Complete this section if the research participant is a minor (under 18) or lacks capacity.

14.1 Parental/Guardian Permission

Under the Common Rule (45 C.F.R. § 46.408) and applicable state law, the following parental/guardian permission is provided:

Minor Participant's Full Legal Name: [________________________________]

Date of Birth: [__/__/____]

Age at Enrollment: [____]

Parent/Guardian Name: [________________________________]

Relationship to Minor: [________________________________]

☐ One parent/guardian signature is sufficient (research involves no more than minimal risk, or involves greater than minimal risk with prospect of direct benefit — 45 C.F.R. § 46.408(b))

☐ Both parents/guardians must sign (research involves greater than minimal risk with no prospect of direct benefit — 45 C.F.R. § 46.408(b))

14.2 Minor's Assent

Under 45 C.F.R. § 46.408(a), the IRB has determined that the following assent provisions apply:

☐ The minor is capable of providing assent and has done so (assent form attached or incorporated)

☐ The IRB has waived the requirement for assent because:
☐ The minor is too young or lacks capacity to provide meaningful assent
☐ The research holds the prospect of direct benefit not available outside the research context (45 C.F.R. § 46.408(a))

14.3 Emancipated and Mature Minors

☐ The minor participant is an emancipated minor under applicable state law and may authorize their own PHI disclosure.

☐ The minor participant is a "mature minor" under applicable state law and may consent to the research and authorize PHI disclosure for certain categories of care.

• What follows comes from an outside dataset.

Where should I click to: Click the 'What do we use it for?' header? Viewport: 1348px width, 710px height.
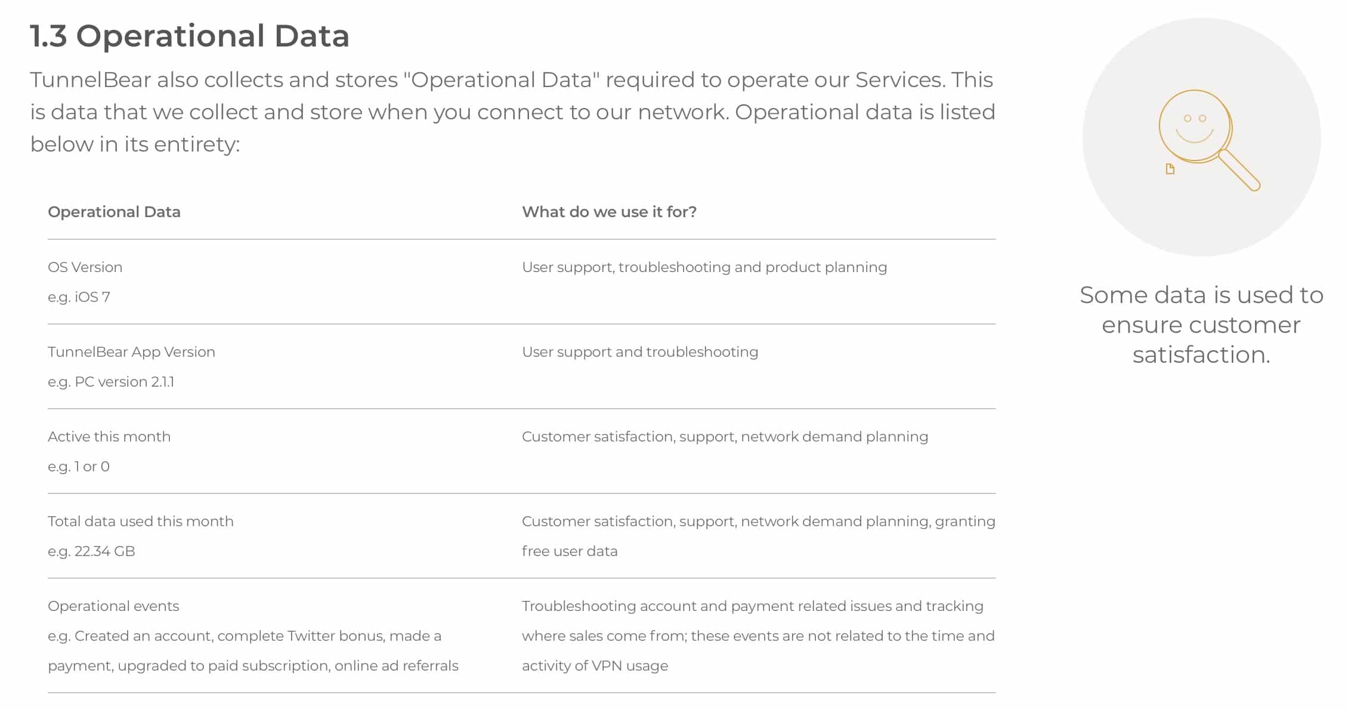pos(609,212)
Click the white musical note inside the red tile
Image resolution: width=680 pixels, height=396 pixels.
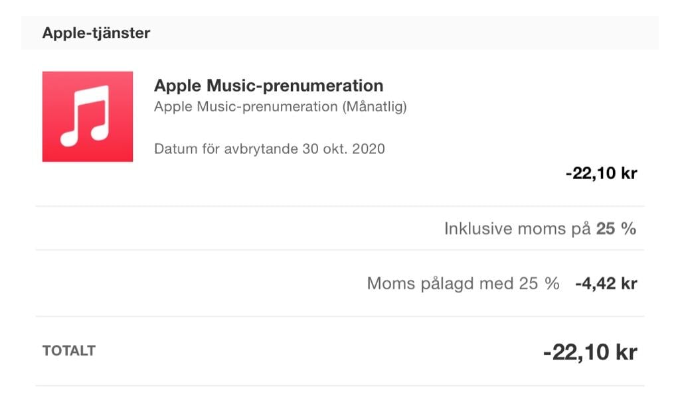tap(85, 116)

State-Specific Minor Consent Notes:
- California: Minors age 12+ may consent to mental health treatment (Cal. Fam. Code § 6924) and certain reproductive health services (Cal. Fam. Code § 6925). Minors age 15+ may consent to medical care if living separately from parents (Cal. Fam. Code § 6922).
- Texas: Minors age 16+ may consent to their own treatment in certain circumstances (Tex. Fam. Code § 32.003). Consent of a minor to treatment for STDs, pregnancy, and substance abuse does not require parental consent (Tex. Fam. Code § 32.003(a)).
- Florida: Minors may consent to STD treatment (Fla. Stat. § 384.30) and substance abuse treatment (Fla. Stat. § 397.601).
- New York: Minors may consent to STD treatment (N.Y. Pub. Health Law § 2305), mental health treatment in certain circumstances, and reproductive health services.

SECTION 15: IRB/PRIVACY BOARD WAIVER PROVISIONS

This section is for institutional use. It documents the basis for any IRB or Privacy Board waiver or alteration of authorization under 45 C.F.R. § 164.512(i).

15.1 Waiver of Individual Authorization (45 C.F.R. § 164.512(i)(1)(i))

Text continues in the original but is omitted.